Smart devices and social media driving always-connected customer culture
Smart devices and social media will drive an always-connected customer culture during 2013, with vendors advised to step up or risk losing business.
That is according to Ovum, who says new analytics solutions, multichannel metrics, and better collaboration tools will be crucial next year, as enterprises feel the pressure to understand and pre-empt the needs from the always-connected customer.
“Enterprises need to support today’s customers by providing timely and accurate responses via mobile, web, and voice channels,” says says Aphrodite Brinsmead, senior analyst at Ovum.
“In order to succeed, they must address customer needs at every stage of the customer lifecycle, and support and integrate data internally.
“It makes sense for enterprises to create collaborative customer experience teams in order to align technology and data strategies across product, IT, marketing, and customer support.”
Exploring changes in the customer experience and interaction market, Ovum says technologies are evolving to meet new consumer demands, providing recommendations for both enterprises and vendors.According to the report, social media response teams will move into the contact centre.

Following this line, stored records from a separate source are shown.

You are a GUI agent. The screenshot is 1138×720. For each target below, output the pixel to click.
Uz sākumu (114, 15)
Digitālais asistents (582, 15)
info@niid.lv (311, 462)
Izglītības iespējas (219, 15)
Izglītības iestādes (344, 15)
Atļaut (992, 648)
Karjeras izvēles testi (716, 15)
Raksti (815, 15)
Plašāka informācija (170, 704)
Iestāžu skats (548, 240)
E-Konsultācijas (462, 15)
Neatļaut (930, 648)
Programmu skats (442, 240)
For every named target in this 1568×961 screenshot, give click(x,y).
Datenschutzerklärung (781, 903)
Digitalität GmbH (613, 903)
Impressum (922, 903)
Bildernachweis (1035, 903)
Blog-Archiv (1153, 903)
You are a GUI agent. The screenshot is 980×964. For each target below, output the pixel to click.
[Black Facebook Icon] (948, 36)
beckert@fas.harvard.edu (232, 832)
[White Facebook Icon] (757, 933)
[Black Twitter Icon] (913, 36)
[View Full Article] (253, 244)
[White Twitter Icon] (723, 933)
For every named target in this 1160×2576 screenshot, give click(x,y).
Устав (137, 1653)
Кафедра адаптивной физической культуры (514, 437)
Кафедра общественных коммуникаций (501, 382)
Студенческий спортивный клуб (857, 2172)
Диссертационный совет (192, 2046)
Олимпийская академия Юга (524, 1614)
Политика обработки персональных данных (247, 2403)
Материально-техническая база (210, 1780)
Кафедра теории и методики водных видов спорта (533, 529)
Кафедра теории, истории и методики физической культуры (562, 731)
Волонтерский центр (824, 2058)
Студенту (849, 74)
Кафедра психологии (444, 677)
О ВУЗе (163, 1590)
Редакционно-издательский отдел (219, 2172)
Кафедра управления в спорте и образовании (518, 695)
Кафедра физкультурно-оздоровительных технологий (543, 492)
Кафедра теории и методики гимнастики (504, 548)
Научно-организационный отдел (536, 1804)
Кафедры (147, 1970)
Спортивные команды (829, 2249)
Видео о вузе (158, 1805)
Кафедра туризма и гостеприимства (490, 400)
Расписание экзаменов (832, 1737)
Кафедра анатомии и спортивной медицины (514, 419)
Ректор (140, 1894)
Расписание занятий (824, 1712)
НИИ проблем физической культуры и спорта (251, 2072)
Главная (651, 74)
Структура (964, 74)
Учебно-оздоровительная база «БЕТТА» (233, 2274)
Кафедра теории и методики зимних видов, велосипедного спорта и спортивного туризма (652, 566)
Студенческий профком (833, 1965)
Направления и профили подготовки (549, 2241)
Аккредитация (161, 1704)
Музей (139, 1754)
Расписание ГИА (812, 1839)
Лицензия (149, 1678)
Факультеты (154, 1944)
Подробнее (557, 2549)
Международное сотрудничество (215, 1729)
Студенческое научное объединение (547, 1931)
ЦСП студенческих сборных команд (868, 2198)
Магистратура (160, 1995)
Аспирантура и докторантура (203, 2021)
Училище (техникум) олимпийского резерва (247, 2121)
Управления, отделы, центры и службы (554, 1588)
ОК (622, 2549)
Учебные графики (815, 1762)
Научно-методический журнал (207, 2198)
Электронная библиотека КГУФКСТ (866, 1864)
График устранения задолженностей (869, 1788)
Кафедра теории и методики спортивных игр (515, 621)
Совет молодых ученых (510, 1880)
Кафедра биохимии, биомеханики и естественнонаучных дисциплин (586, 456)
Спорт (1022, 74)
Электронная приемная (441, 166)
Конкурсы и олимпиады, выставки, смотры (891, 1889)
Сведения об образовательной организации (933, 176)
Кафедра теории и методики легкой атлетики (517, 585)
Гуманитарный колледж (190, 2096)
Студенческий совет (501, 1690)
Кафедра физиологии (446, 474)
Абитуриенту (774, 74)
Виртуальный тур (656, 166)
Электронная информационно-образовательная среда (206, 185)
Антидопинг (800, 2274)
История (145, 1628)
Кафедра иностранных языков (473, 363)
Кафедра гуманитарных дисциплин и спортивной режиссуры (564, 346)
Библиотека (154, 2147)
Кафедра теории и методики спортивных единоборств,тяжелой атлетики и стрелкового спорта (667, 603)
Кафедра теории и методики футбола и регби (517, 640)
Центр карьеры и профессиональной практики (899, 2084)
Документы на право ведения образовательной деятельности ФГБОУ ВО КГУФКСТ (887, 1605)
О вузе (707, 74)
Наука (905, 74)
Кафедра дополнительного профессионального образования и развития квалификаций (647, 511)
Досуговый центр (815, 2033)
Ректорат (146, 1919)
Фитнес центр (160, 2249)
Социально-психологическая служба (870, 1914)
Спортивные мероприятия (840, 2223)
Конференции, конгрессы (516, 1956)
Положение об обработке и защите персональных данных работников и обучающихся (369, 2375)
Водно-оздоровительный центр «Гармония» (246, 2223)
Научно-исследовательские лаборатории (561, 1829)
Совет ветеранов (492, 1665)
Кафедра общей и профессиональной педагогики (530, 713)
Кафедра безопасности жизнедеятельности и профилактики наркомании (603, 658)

Such moves will drive the need for better social media management tools, with Ovum forecasting high growth (21% CAGR) for social media monitoring within the customer service function in the next five years.
Other predictions include:
· Mobile self-service will become more intelligent, allowing customers the ability to request a callback from within a mobile application. This will then become easier to transfer a query from a self-service application to voice, chat, or email according to the advisory company.
· Traditionally siloed applications such as performance management, business intelligence, and customer feedback will be merged into voice-of-the-customer (VOC) analytics suites which help enterprises view and compare data across different stages of the customer lifecycle.
· Many enterprises will have a mixture of cloud- and premise-based customer service solutions, although, for most companies, core automated call distribution (ACD) functionality is likely to remain on-premise for the foreseeable future because of existing investments and mentality.